> Aim of the task
Convert the entries below into a JSON list of strings, one string per line and no blank lines. Start at the top of the entries and stop after the line containing "The width and height of the screenshot is (1389, 868).".

> Data provided

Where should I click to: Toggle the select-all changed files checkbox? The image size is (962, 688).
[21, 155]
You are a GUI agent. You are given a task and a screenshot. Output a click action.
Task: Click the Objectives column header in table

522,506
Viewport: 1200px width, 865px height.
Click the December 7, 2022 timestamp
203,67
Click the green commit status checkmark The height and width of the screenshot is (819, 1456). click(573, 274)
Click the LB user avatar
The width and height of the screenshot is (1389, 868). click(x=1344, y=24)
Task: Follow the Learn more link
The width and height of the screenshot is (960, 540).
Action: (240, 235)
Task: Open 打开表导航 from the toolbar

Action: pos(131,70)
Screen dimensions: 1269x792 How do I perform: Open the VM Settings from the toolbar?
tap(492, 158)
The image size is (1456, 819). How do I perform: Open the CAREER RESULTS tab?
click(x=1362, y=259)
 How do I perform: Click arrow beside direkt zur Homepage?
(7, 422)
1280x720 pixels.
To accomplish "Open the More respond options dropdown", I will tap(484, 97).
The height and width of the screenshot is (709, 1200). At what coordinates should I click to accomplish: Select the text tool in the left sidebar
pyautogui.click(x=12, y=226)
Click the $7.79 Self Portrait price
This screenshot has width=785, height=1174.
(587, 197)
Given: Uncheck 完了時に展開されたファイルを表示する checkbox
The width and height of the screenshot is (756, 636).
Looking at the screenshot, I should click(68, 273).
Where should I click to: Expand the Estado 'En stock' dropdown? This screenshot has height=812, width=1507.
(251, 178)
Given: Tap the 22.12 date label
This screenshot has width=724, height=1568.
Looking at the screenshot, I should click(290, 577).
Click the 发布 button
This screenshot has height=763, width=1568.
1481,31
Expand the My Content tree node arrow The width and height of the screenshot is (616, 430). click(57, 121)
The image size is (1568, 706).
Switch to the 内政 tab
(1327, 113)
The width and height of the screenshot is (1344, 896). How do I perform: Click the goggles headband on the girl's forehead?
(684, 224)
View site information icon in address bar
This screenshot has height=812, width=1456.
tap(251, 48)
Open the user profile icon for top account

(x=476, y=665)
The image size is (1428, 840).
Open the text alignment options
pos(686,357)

> Exercise response
[
  "Where should I click to: Toggle the select-all changed files checkbox? The image size is (962, 688).",
  "[21, 155]",
  "You are a GUI agent. You are given a task and a screenshot. Output a click action.",
  "Task: Click the Objectives column header in table",
  "522,506",
  "Viewport: 1200px width, 865px height.",
  "Click the December 7, 2022 timestamp",
  "203,67",
  "Click the green commit status checkmark The height and width of the screenshot is (819, 1456). click(573, 274)",
  "Click the LB user avatar",
  "The width and height of the screenshot is (1389, 868). click(x=1344, y=24)"
]